Title
Hospital volume as a surrogate for laparoscopically assisted colectomy
UMMS Affiliation
Department of Surgery
Publication Date
2010-03-19
Document Type
Article
Subjects
Colectomy; Hospitals; Patient Admission; Treatment Outcome; Outcome Assessment (Health Care); Length of Stay
Disciplines
Life Sciences | Medicine and Health Sciences | Surgery
Abstract
BACKGROUND: Although laparoscopic colectomy is reported to have favorable outcomes compared with open colectomy, it has yet to gain widespread acceptance in the United States. This study sought to investigate whether hospital volume is a factor determining the use of laparoscopy for colectomy.
METHODS: Using the Nationwide Inpatient Sample (NIS, 1998-2006), patients undergoing elective colon resection with and without laparoscopy were identified. Unique hospital identifiers were used to divide hospital volume into equal thirds, with the highest third defined as high volume and the lower two-thirds defined as low volume. The primary end point was the use of laparoscopy after adjustment for patient and hospital covariates.
RESULTS: A total of 209,769 colon resections were performed in the study period. Overall, only 8,407 (4%) of these resections were performed with laparoscopy. High-volume centers, which tended to be large, urban teaching hospitals, treated more patients in the highest income bracket and patients with private insurance than low-volume hospitals (p < 0.0001). High-volume hospitals used laparoscopy more often than low-volume hospitals (5.2% vs. 3.4%). After adjustment for covariates using multivariate analysis and propensity scores, analysis showed that patients with private insurance and those in the highest income bracket were more likely to receive laparoscopy (p < 0.0009). High-volume hospitals were more likely to perform laparoscopically assisted colectomy than low-volume hospitals (odds ratio [OR], 1.42; 95% confidence interval [CI], 1.23-1.56).

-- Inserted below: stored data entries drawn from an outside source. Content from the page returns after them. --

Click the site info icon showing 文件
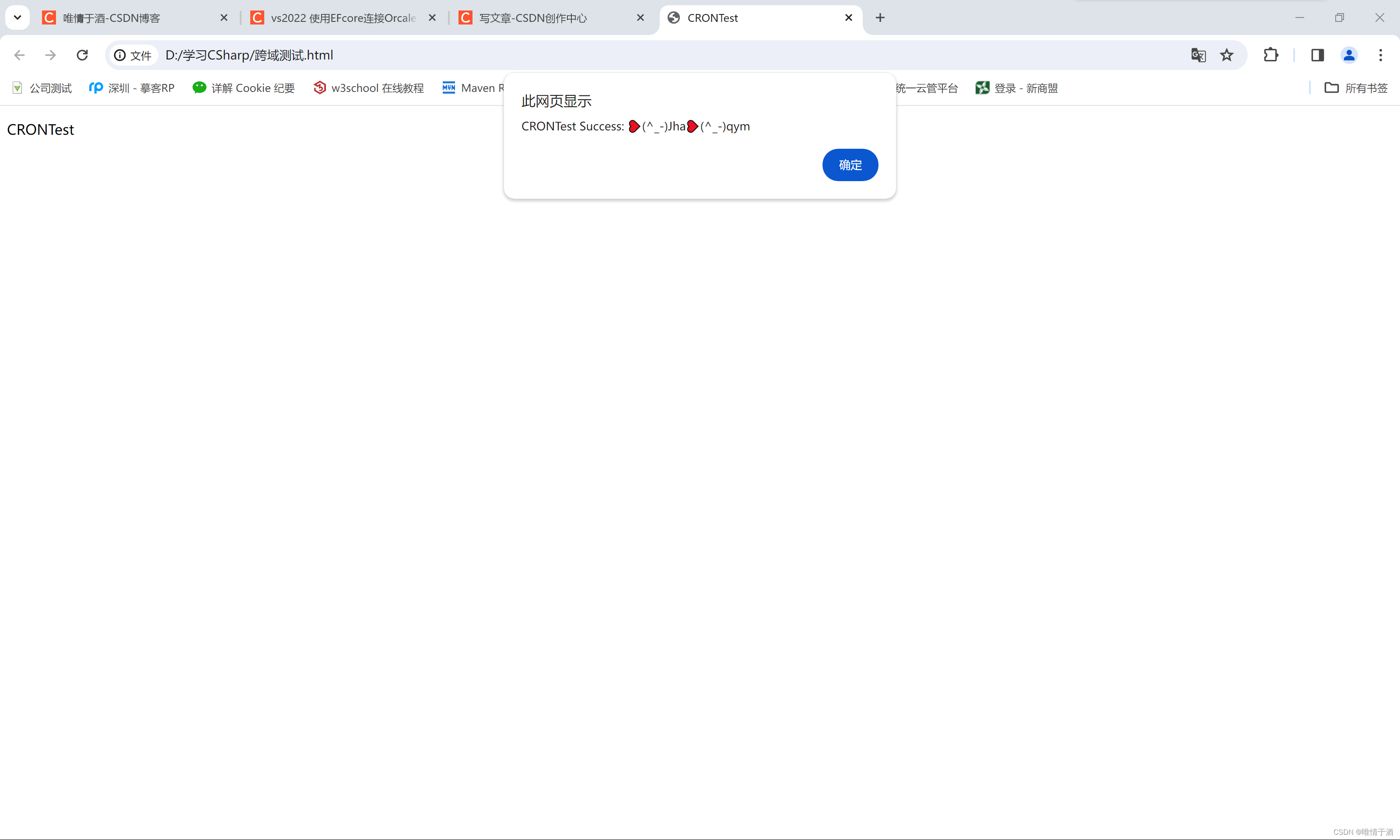 (119, 55)
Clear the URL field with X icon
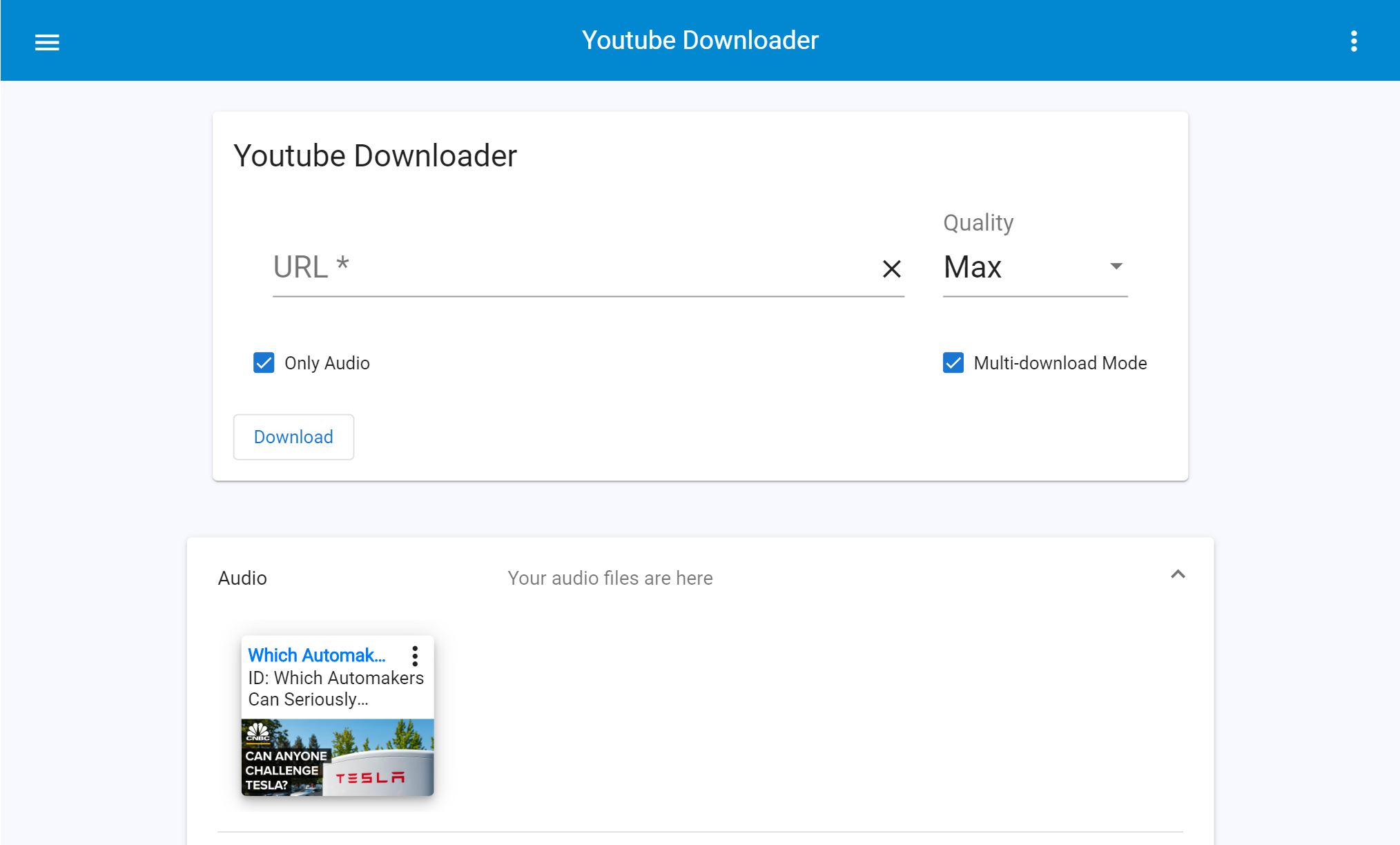 pos(891,269)
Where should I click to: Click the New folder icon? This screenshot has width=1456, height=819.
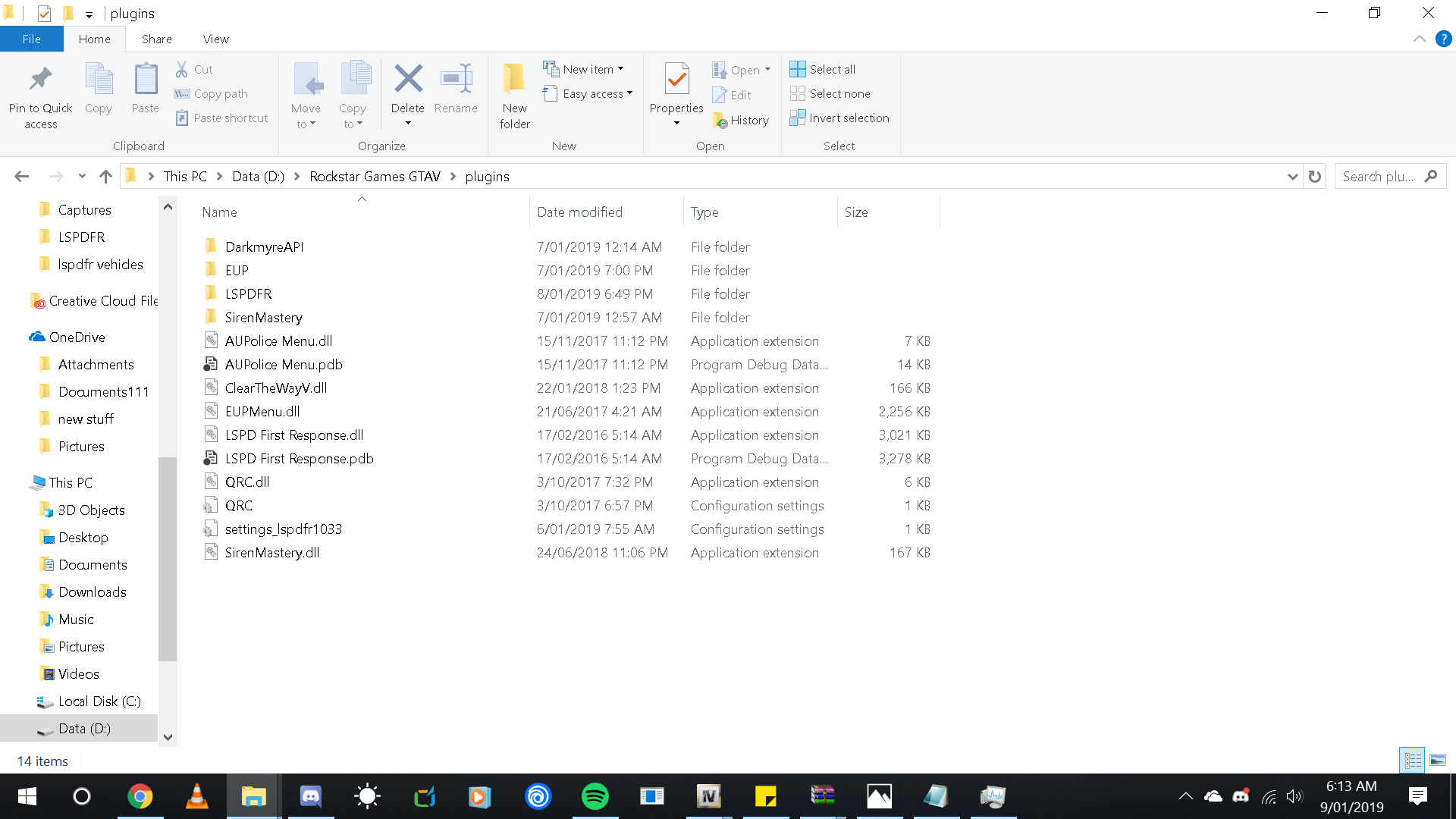[x=514, y=80]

CONCLUSIONS: Socioeconomic differences appear to exist between high- and low-volume hospitals in the use of laparoscopy. High hospital volume is associated with an increased likelihood that colectomy will be performed with laparoscopy.
DOI of Published Version
10.1007/s00464-009-0665-2
Source
Surg Endosc. 2010 Mar;24(3):662-9. Epub 2009 Aug 18. Link to article on publisher's site
Journal/Book/Conference Title
Surgical endoscopy
Related Resources
PubMed ID
19688386
Repository Citation
Singla A, Simons JP, Carroll JE, Li Y, Ng SC, Tseng JF, Shah SA. (2010). Hospital volume as a surrogate for laparoscopically assisted colectomy. Senior Scholars Program. https://doi.org/10.1007/s00464-009-0665-2. Retrieved from https://escholarship.umassmed.edu/ssp/95
Comments
Medical student Anand Singla participated in this study as part of his Senior Scholars research project.